** START Text section **

The manual pages for the tag get and set routines specify the exact data types and calling conventions required for each tag supported by the library.

TIFF Compression Schemes

libtiff includes support for a wide variety of data compression schemes. In normal operation a compression scheme is automatically used when the TIFF Compression tag is set, either by opening a file for reading, or by setting the tag when writing.

Compression schemes are implemented by software modules termed codecs that implement decoder and encoder routines that hook into the core library i/o support. Codecs other than those bundled with the library can be registered for use with the TIFFRegisterCODEC() routine. This interface can also be used to override the core-library implementation for a compression scheme.

Byte Order

The TIFF specification says, and has always said, that a correct TIFF reader must handle images in big-endian and little-endian byte order. libtiff conforms in this respect. Consequently there is no means to force a specific byte order for the data written to a TIFF image file (data is written in the native order of the host CPU unless appending to an existing file, in which case it is written in the byte order specified in the file).

Data Placement

The TIFF specification requires that all information except an 8-byte header can be placed anywhere in a file. In particular, it is perfectly legitimate for directory information to be written after the image data itself. Consequently TIFF is inherently not suitable for passing through a stream-oriented mechanism such as UNIX pipes. Software that require that data be organized in a file in a particular order (e.g. directory information before image data) does not correctly support TIFF. libtiff provides no mechanism for controlling the placement of data in a file; image data is typically written before directory information.

TIFFRGBAImage Support

libtiff provides a high-level interface for reading image data from a TIFF file. This interface handles the details of data organization and format for a wide variety of TIFF files; at least the large majority of those files that one would normally encounter. Image data is, by default, returned as ABGR pixels packed into 32-bit words (8 bits per sample). Rectangular rasters can be read or data can be intercepted at an intermediate level and packed into memory in a format more suitable to the application. The library handles all the details of the format of data stored on disk and, in most cases, if any colorspace conversions are required: bilevel to RGB, greyscale to RGB, CMYK to RGB, YCbCr to RGB, 16-bit samples to 8-bit samples, associated/unassociated alpha, etc.

There are two ways to read image data using this interface. If all the data is to be stored in memory and manipulated at once, then the routine TIFFReadRGBAImage() can be used:

#include "tiffio.h"

** END Text section **
** START Extracted records **

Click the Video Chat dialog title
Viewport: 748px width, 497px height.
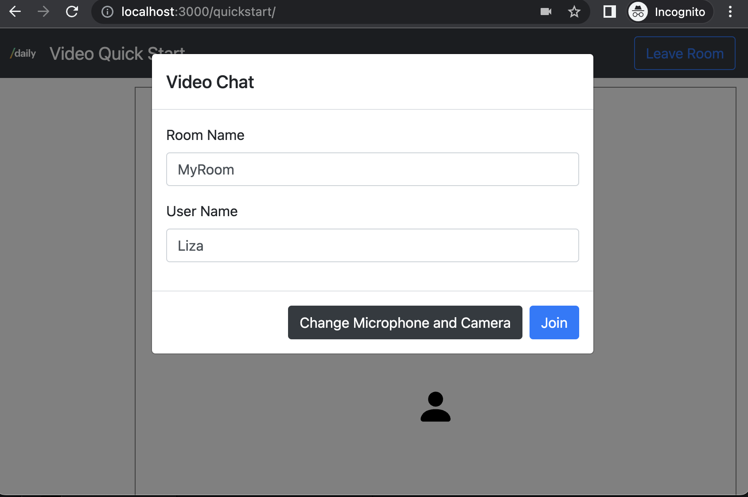210,82
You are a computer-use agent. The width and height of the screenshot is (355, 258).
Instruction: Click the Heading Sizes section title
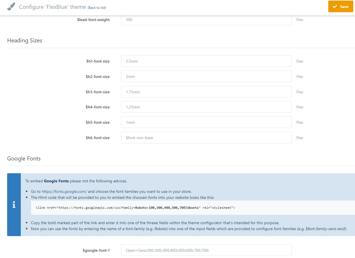click(25, 41)
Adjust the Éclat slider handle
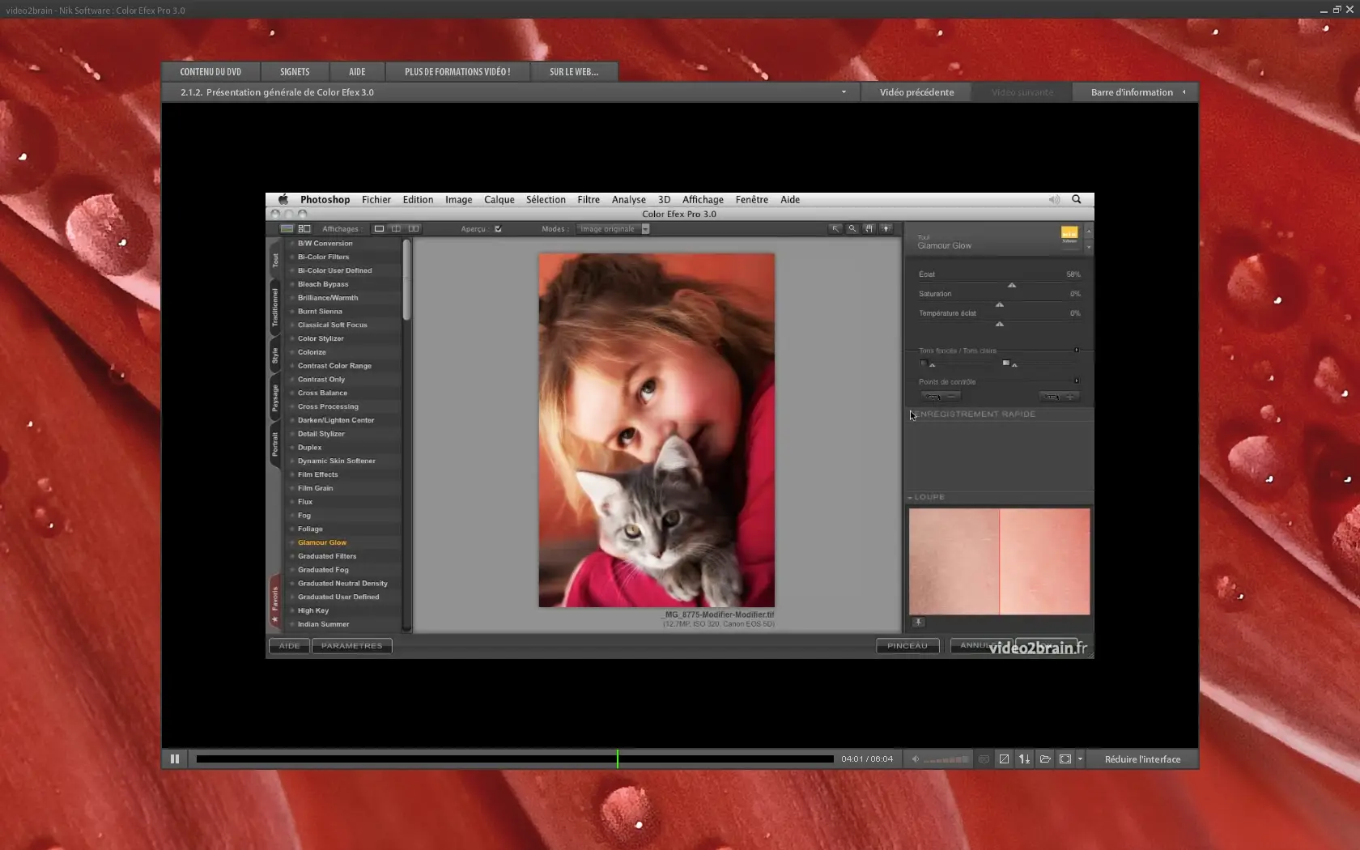1360x850 pixels. (x=1011, y=285)
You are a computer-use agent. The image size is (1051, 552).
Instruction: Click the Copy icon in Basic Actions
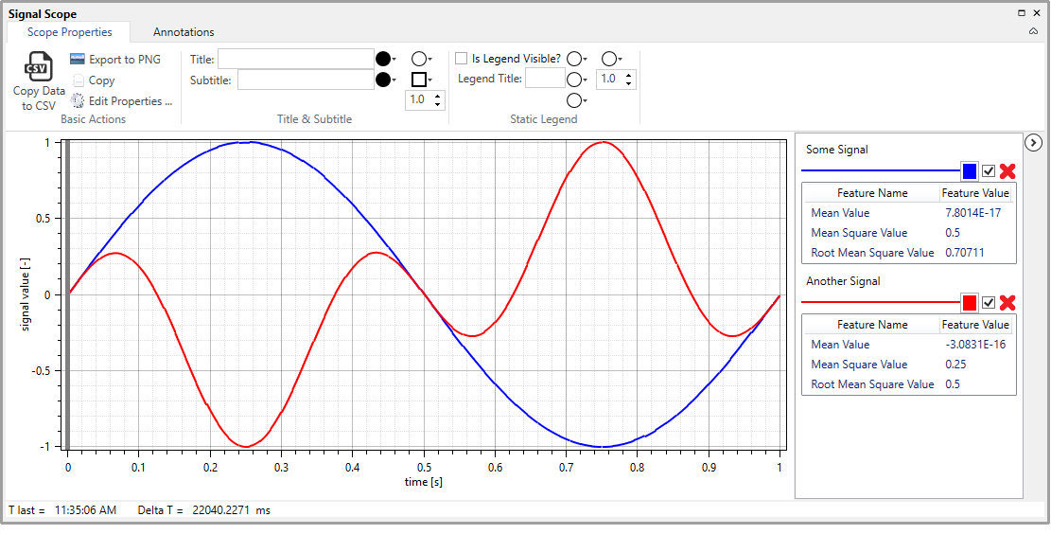coord(79,80)
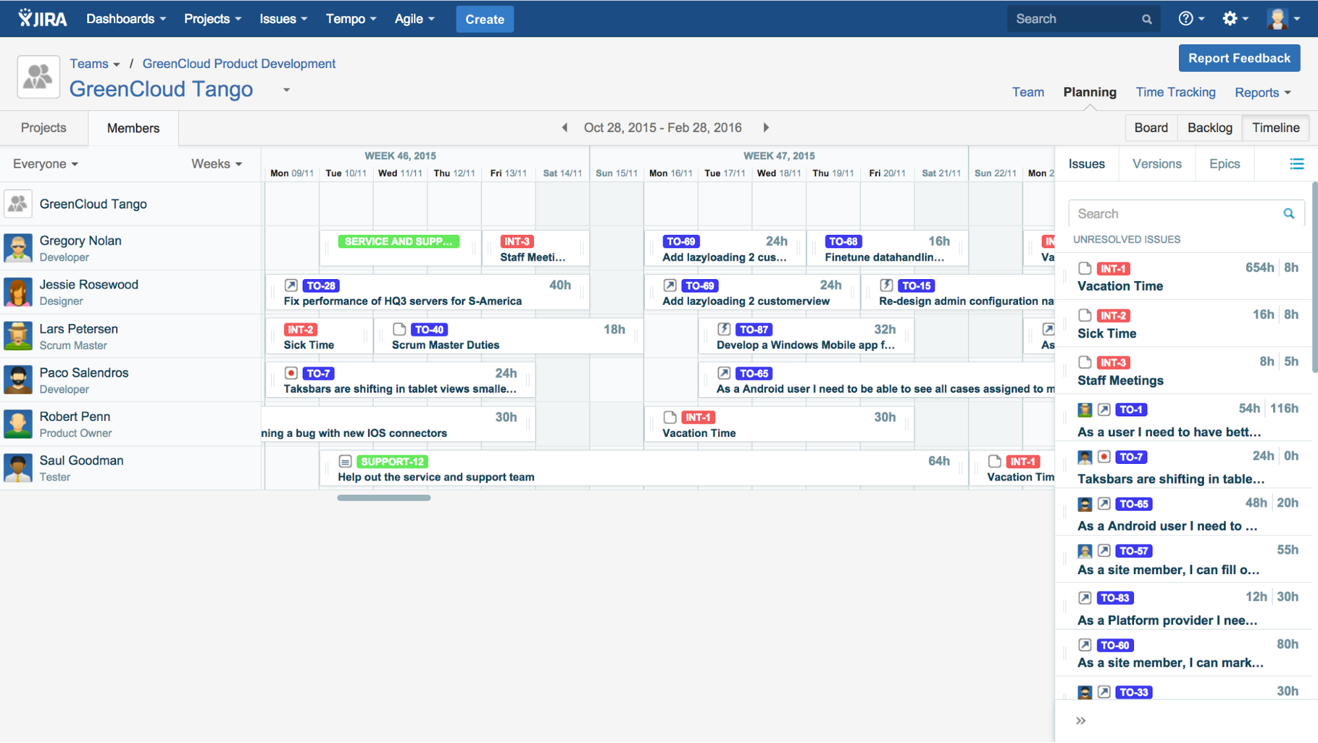This screenshot has height=743, width=1318.
Task: Expand the Everyone filter dropdown
Action: [45, 164]
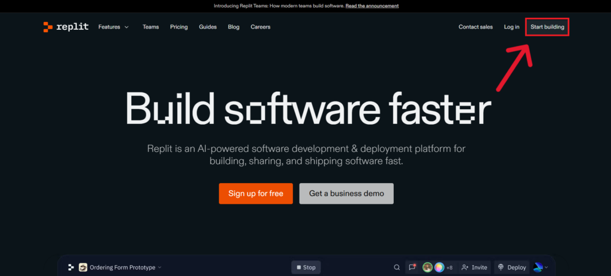611x276 pixels.
Task: Stop the running project with the Stop button
Action: click(x=306, y=268)
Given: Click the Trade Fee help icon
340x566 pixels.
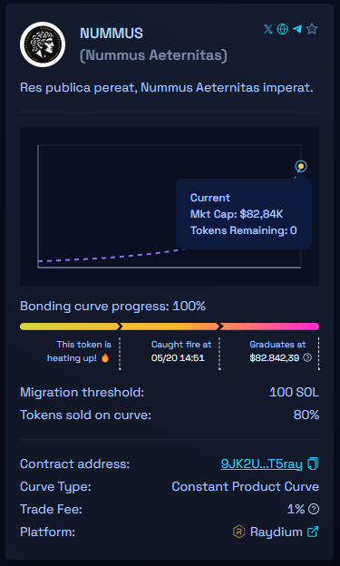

** END Extracted records **

Please quote the libtiff text above from "The manual pages" to "by the library.".

The manual pages for the tag get and set routines specify the exact data types and calling conventions required for each tag supported by the library.